Das konnte ich nicht auf mir sitzen lassen. Wütend folgte ich ihm. „Wieso kommst du erst jetzt damit an, wo ich dabei bin den Fall abzuschließen?"
Harry drehte sich so schnell und schwungvoll zu mir um, dass ich erschrak. „Du wolltest meine Hilfe nicht! Es wäre gegen die Vorschriften, jetzt wo du nicht mehr im Luminal bin." Harry straffte seine Schultern und lehnte sich mir immer weiter entgegen. Verunsichert trat ich einen Schritt zurück. Da fühlte ich auch schon die kalte Wand an meinem Rücken. Harry presste seine Hände so stark zu Fäusten, dass all seine Knöchel ergebend knackten.
Ich atmete tief durch, um seine Wut nicht auf mich abfärben zu lassen. Ich suchte nach den richtigen Worten. „Ruhe war deine stärkste Kraft und jetzt stehst du vor mir, bebend vor Wut. Was ist passiert?"
„Was passiert ist, möchtest du wissen?" Seine Stimme verlor an Lautstärke. „Mir ist langweilig. Hier ist es langweilig. DAS ALLES IST LANGWEILIG." Mit einem Schlag war die Ruhe wieder eingebrochen. Mit jedem Wort das seinen Mund verlies, zuckte ich mit den Augenlidern. „Ich habe eine Frage an dich. WANN?" Er spuckte mir dieses Wann regelrecht vor die Füße. „Wann ist es passiert?"

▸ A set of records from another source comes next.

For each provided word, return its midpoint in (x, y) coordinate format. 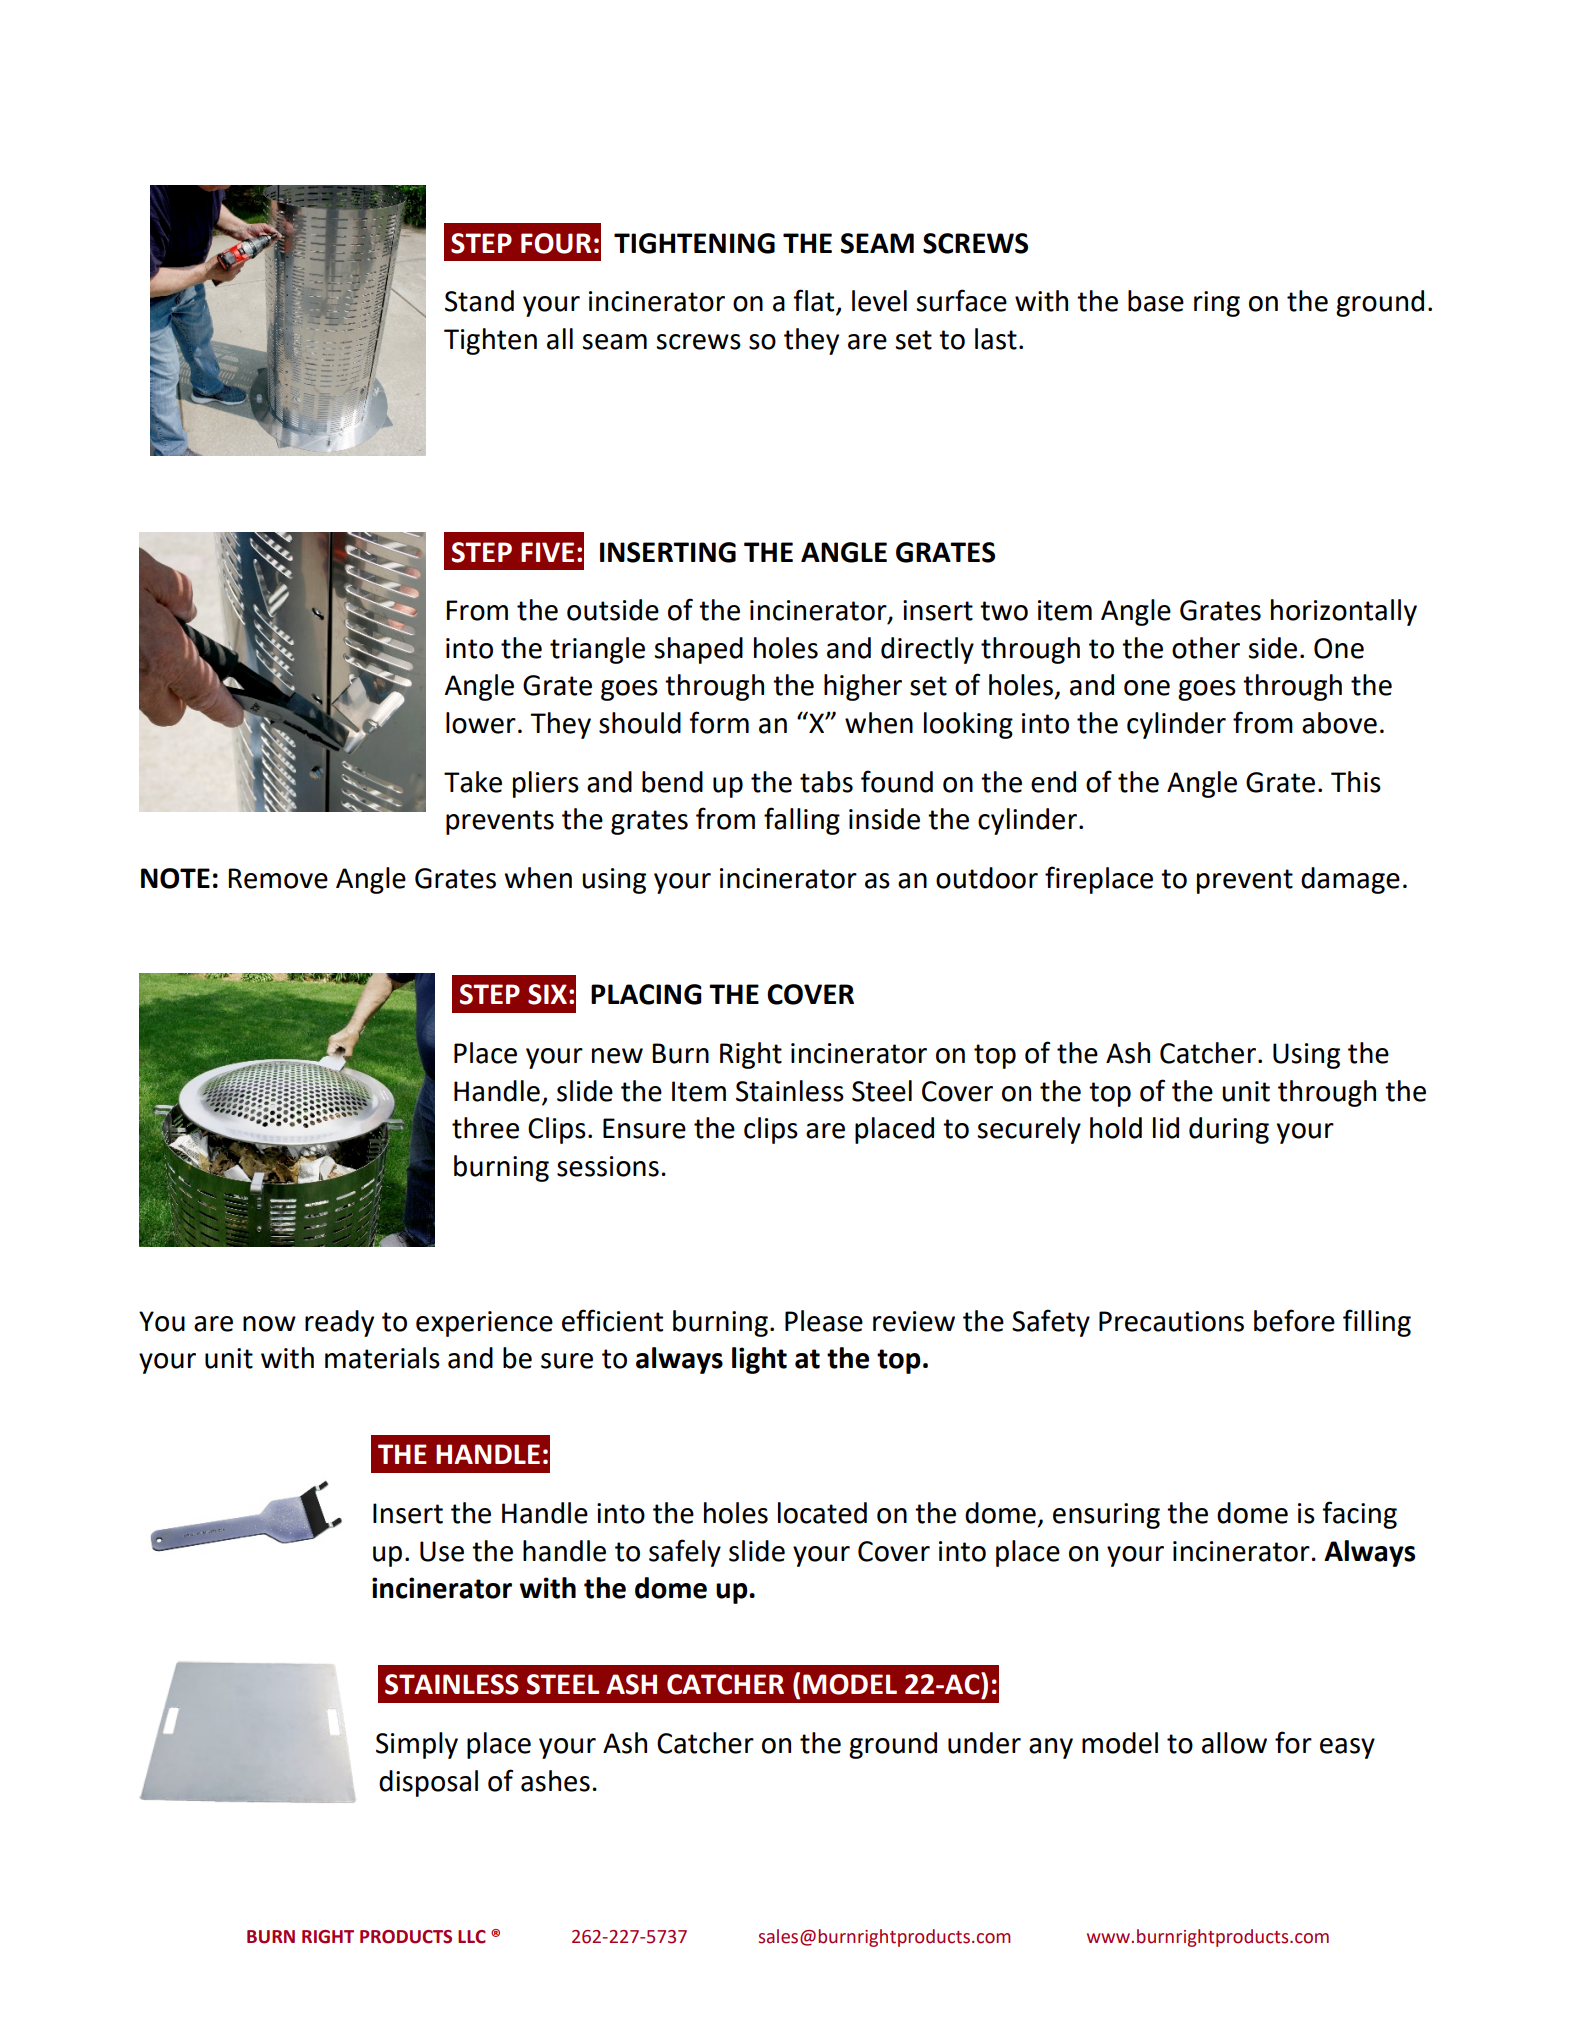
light (759, 1360)
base (1156, 301)
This (1356, 782)
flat (815, 301)
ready (339, 1323)
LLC (472, 1937)
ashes (555, 1781)
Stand (479, 301)
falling (802, 821)
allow (1234, 1743)
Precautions (1171, 1321)
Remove (278, 878)
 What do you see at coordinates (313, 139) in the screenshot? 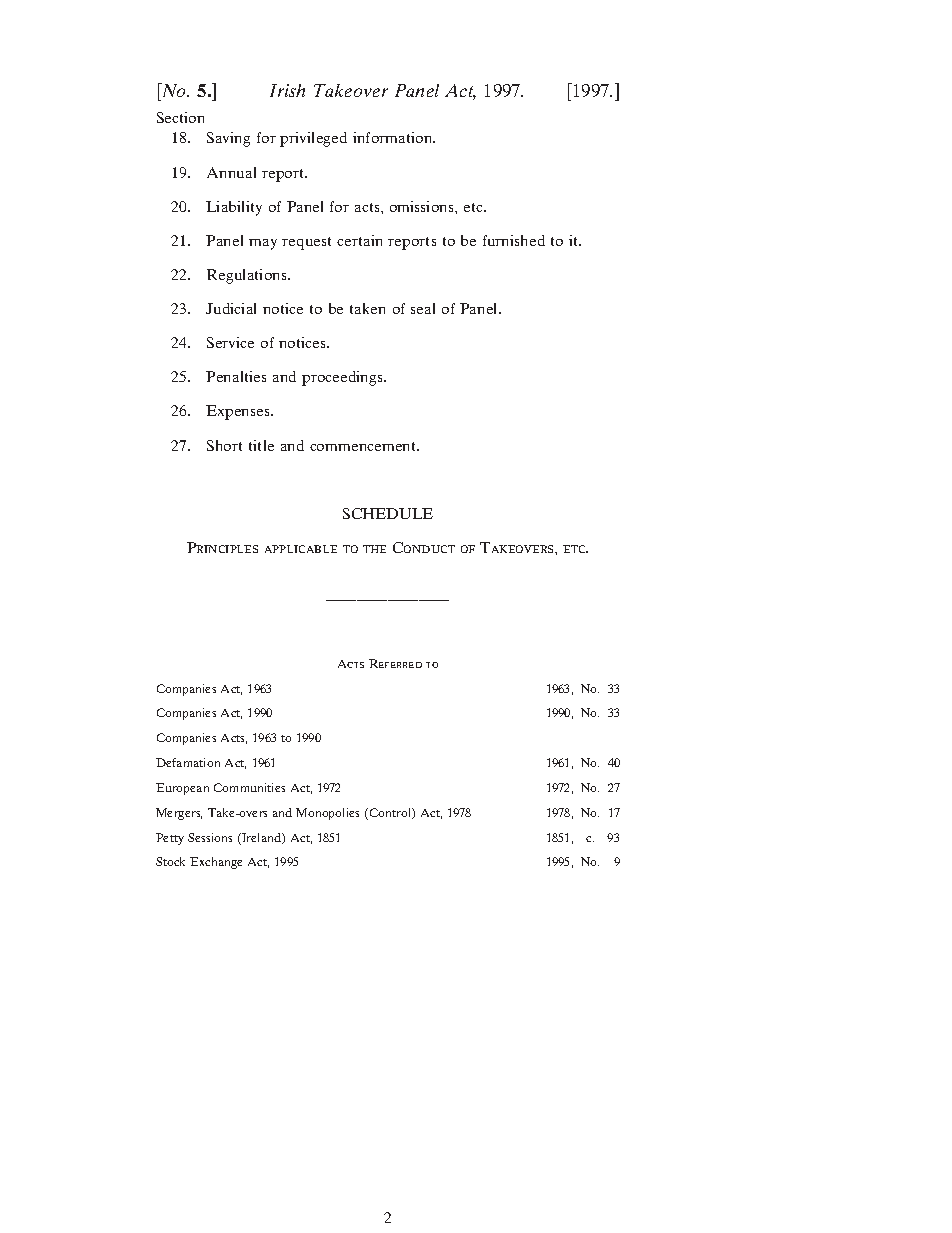
I see `privileged` at bounding box center [313, 139].
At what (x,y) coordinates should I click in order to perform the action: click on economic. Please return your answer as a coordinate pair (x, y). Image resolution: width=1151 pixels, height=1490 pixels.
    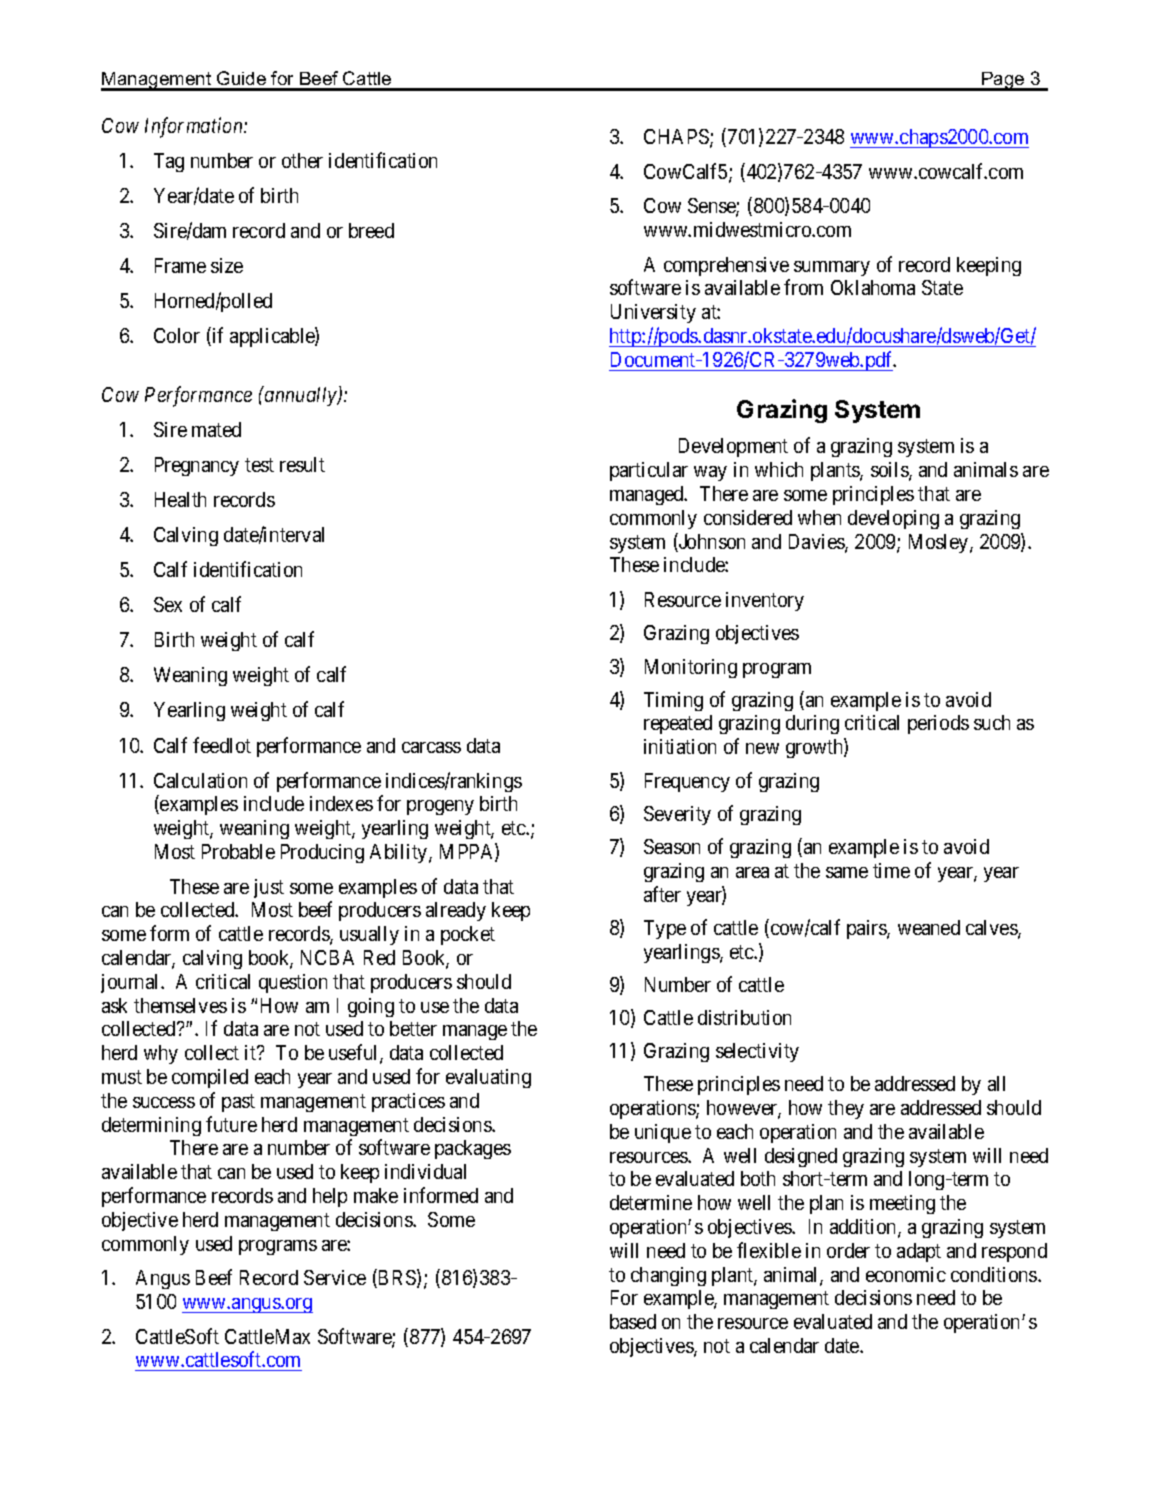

„Wann ist was passiert?" Ich verstand nicht im Geringsten worauf er hinaus wollte.
„Wann wurde ich vom sexy Häftling, reizvoll und gefährlich... zur zu fett gewordenen Katze, die nur noch schläft und der man hin und wieder mal die Wampe krault?"
Ich hatte bereits viel Übung darin mit aggressiven und gefährlichen Personen ein Gespräch zu führen. Doch hierbei konnte mir alle Übung der Welt nicht helfen. Das hier war ein ganz anderes Szenario. Harrys Worte passten einfach nicht zu seiner Mimik. Sie waren hasserfüllt, doch sein Gesichtsausdruck war angestrengt, als würde es enorme Konzentration fordern.
Er sah, dass ich ihn musterte. Er drehte seinen Kopf zur Seite und ließ mich nur noch sein Profil sehen, welches von seinen Haaren ein Stück weit verdeckt wurde. Harry brachte einen Stritt weit Abstand zwischen uns und ließ mich somit aus meiner beklemmenden Haltung.
„Du bist fast nie hier." Harrys Tonlage war mechanisch. „Und wenn du mal hier bist, dann hängt dein Kopf über Akten. Ich könnte deine Fälle innerhalb weniger Stunden lösen, aber für meine Hilfe bist du dir ja offenbar zu gut geworden." Seine Lippen bildeten ein falsches Lächeln. „Selbst eine tote Schildkörte kann sich schneller fortbewegen, als was du deine Verbrecher schnappst. Du verschwendest Zeit. Eine Zeit, in der du es nicht mal auf die Reihe kriegst, alle Beweise richtig zusammenzusetzen!"
Seine harschen Worte gingen wie Giftpfeile auf mich nieder. Widerstandslos bohrten sie sich direkt in mein Inneres und verletzten mich. Aber allmählich hatte ich eine Theorie, wo diese Wut ihren Ursprung hatte.
Dieses neue Leben bedeutet für Harry nicht nur einen Neuanfang sondern zeitgleich auch eine Degradierung. Vom Alpha hinter Gittern, zum unterdrückten Mitläufer in Freiheit.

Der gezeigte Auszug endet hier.